Qu'est le microbiote humain et pourquoi est-il important ?
Contexte
Des milliards de bactéries vivent à l'intérieur et sur notre corps. Le Microbiome Immunity Project utilise la puissance de calcul du World Community Grid (BOINC) pour étudier les protéines produites par ces bactéries, qui sont codées dans leurs génomes. Cela aide les scientifiques à comprendre le rôle du microbiote dans la maladie.

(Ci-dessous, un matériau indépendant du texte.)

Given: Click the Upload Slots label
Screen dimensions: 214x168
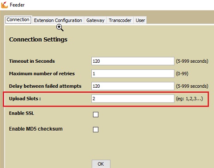Looking at the screenshot, I should [x=25, y=99].
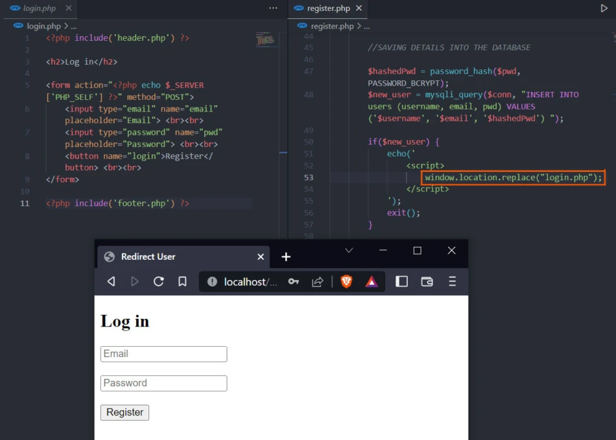Click the Brave Rewards triangle icon

point(371,281)
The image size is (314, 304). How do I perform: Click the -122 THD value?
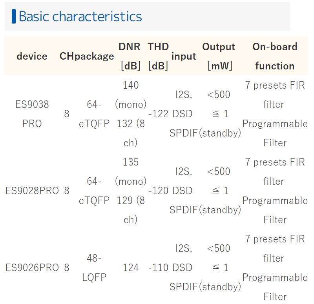158,114
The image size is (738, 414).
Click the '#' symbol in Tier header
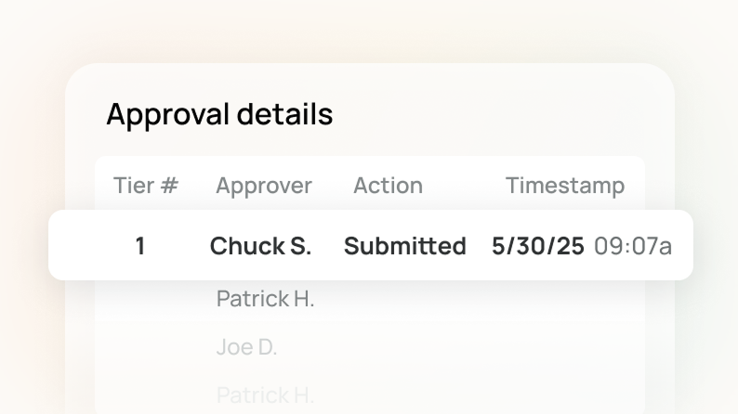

Jusqu'à présent, les chercheurs ont exécuté plus de 300 000 séquences de protéines dans leur filiaire, et ils ont encore plus de séquences à exécuter à l'avenir.
Nouveau type d'unité de travail potentiel
Comme nous l'avons mentionné dans la mise à jour du mois dernier, l'équipe de recherche souhaite apporter des modifications aux unités de travail qu'elle soumet à World Community Grid. Ces changements pourraient potentiellement accélérer leurs recherches.
L'équipe technique de World Community Grid a testé le premier ensemble de ces nouvelles unités de travail. Ils travaillent actuellement avec les chercheurs sur les points suivants :
- normaliser la longueur des nouvelles unités de travail,
- décider s'ils auront besoin de plus de mémoire physique que la normale,
- modification des graphiques de l’économiseur d’écran.
À ce stade, l'équipe technique estime que les changements de code requis pour les nouvelles unités de travail ne nécessiteront pas un examen de sécurité distinct. (Nous informerons tout le monde si cela change.)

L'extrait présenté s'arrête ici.